Le retour en arrière est pointé du doigt dans l’assistance. Un étudiant, militant à l’UEC, raconte qu’il est « frappé de voir que, systématiquement, les gens viennent vers moi quand je distribue des tracts devant la porte de ma fac, alors que mes camarades femmes sont ignorées ». « C’est un signe », dit-il. Mais il y en a d’autres, qui donnent, eux, des raisons d’espérer : les hommes sont de plus en ­plus visibles dans ce genre de rendez-vous. Et ils prennent la parole. On ne parle plus de « question de femmes », note un participant, un « vétéran communiste », précise-t-il, mais de « question de société ». « On ne peut plus, nous, militants communistes, considérer ce sujet comme une question “en plus” à traiter. Il y a un sexisme ordinaire comme il y a un racisme ordinaire. »

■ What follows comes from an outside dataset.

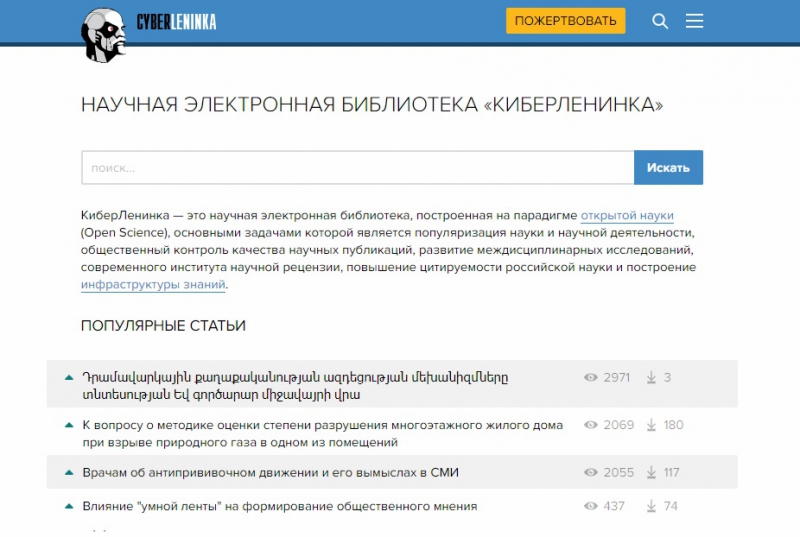This screenshot has width=800, height=537.
Task: Expand arrow beside "умной ленты" article
Action: (x=69, y=506)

Un sexisme qui ne manque pas de se nourrir des représentations collectives. Alors que 87 % des communes sont aujourd’hui dirigées par des hommes, les adjointes au maire occupent souvent les seuls postes supposés dévolus à la « nature » féminine. « Nous constatons qu’elles sont en charge de l’éducation, de la famille, de la santé, du social, déplore Laurence Cohen. Combien d’hommes, a contrario, sont en charge des finances, de l’urbanisme, du développement économique, des transports ? » Il n’existe pas de données sur les rôles sexués dans les délégations municipales. On sait, toutefois, que la nouvelle loi sur la parité, instaurée en 2007, dans les exécutifs au sein des conseils municipaux et régionaux, est en passe de transformer cette répartition des tâches. Soixante-dix ans après le droit de vote des femmes, la parité, conçue comme un outil, « doit aussi permettre de s’interroger sur les conditions de travail, le partage des tâches, les stéréotypes sexistes, et l’ensemble des obstacles structurels qui empêchent les femmes de pouvoir pleinement exercer les fonctions à responsabilité », plaide le Haut Conseil à l’égalité entre les femmes et les hommes.